Master Blaster is a type of uphill water coaster at Schlitterbahn New Braunfels Waterpark in Texas, USA. Master Blaster opened in 1996 in the Schlitterbahn East section of the park as the anchor attraction to a second themed area called Blastenhoff. The ride is 65 feet tall and 1,100 feet long.

==History==
In the late 1980s, Jeff Henry, a member of the Henry family that, at the time, owned and operated Schlitterbahn, convinced the family to help provide R&D for a surfing-type ride that was being developed by Thomas Lochtefeld. He was working on an attraction that was capable of spraying a stream of water over molded plastic sheets and asked the Henrys for assistance with developing a soft foam coating. In 1991 Schlitterbahn installed the first Wave Loch FlowRider, an attraction that simulates a continuous wave on which a rider can "surf." The FlowRider, dubbed Boogie Bahn, opened as the centerpiece of Surfenburg, a newly developed section of the park east of the original Schlitterbahn.

Following the FlowRider, Lochtefeld presented Henry with the idea of using water jets to propel a raft uphill on a waterslide. The device was called Master Blaster — an uphill water coaster. Schlitterbahn installed the first Master Blaster, called Dragon Blaster, in the Surfenburg section of the park. It opened in May 1994, and Public Relations Director Sherrie Brammall invited members of American Coaster Enthusiasts to the park to try the new technology and provide feedback. The enthusiasts were excited about the new technology but suggested the ride needed more hills — like a roller coaster.

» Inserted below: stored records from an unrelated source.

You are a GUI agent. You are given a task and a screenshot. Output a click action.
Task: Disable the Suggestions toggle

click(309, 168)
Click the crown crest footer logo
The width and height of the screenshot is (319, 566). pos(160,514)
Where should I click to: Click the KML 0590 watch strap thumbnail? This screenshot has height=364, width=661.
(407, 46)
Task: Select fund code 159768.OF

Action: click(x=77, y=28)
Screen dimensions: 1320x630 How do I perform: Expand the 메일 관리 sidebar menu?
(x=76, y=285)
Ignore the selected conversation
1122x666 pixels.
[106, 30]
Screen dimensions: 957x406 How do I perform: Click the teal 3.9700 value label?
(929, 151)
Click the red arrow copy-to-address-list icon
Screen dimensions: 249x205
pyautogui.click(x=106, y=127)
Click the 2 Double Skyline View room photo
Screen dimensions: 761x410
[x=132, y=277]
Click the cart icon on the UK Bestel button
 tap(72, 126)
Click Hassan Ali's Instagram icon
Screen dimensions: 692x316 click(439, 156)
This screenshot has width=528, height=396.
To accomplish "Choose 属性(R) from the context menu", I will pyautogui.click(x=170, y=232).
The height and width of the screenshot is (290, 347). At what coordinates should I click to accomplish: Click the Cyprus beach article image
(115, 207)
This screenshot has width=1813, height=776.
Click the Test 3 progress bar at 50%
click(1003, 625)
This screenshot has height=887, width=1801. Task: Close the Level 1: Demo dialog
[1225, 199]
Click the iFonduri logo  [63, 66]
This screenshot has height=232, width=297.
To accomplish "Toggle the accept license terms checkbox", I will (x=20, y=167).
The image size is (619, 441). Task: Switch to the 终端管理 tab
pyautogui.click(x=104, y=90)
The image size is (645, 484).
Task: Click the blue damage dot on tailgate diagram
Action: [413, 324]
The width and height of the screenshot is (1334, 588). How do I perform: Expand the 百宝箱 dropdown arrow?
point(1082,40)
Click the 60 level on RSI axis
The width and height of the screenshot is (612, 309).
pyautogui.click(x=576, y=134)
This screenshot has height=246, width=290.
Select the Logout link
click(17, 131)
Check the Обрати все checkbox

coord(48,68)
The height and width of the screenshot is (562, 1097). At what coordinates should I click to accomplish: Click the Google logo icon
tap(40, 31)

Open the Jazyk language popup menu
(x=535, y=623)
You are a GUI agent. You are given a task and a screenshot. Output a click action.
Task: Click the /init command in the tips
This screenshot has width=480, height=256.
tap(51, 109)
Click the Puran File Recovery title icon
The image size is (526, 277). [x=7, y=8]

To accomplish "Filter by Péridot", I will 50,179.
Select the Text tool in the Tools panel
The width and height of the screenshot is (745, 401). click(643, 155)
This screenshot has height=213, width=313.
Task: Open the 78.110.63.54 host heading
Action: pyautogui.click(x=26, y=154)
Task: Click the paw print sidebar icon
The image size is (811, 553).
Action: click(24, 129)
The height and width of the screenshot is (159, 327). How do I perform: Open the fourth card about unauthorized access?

Two years later, Schlitterbahn opened an even larger Master Blaster, simply called Master Blaster in a newly developed area called Blastenhoff, across the parking lot to the southeast of Surfenberg.

==The Ride==
Riders begin by climbing 66.2 feet to the top of the Blastenhoff tower. Two-passenger rafts are brought to the top of the tower on a conveyor belt. After passengers board and once the blocking systems indicates the channel ahead is clear, a small conveyor rolls the raft forward into the first drop — the ride's largest. At the bottom of the drop, water jets propel the raft uphill into a small dip and then another short uphill section. The raft then enters an enclosed tube section and travels 190 degrees back the other direction. This section features two drops and two uphill blasts followed by a right turn in an enclosed tube. Upon exiting the tube the raft drops downhill, turns right again then drops downhill a second time. Another uphill blast leads to a downhill section then the final uphill blast sends the rafts into an enclosed tube with a right turn helix followed by a left turn then a final small drop into the splash pool.

==Awards==
In 1993 Master Blaster technology swept the International Association of Amusement Parks and Attractions (IAAPA) best new products awards at the annual trade show, winning "Best New Major Ride," "Best New Technology" and "Best Water Ride." It was the first, and thus far, only new attraction to garner all three best new products awards.

The Master Blaster uphill water coaster has been the Amusement Today Golden Ticket winner for Best Water Attraction from 1998 to 2002 and from 2004 to 2009. It was the runner up in 2003 and from 2010 to 2012.

On November 11, 2012, Jeff Henry was named Inventor of the Year at the annual Austin Intellectual Property Law Association’s Judges’ Dinner for his ingenious waterpark designs and attractions such as the Master Blaster.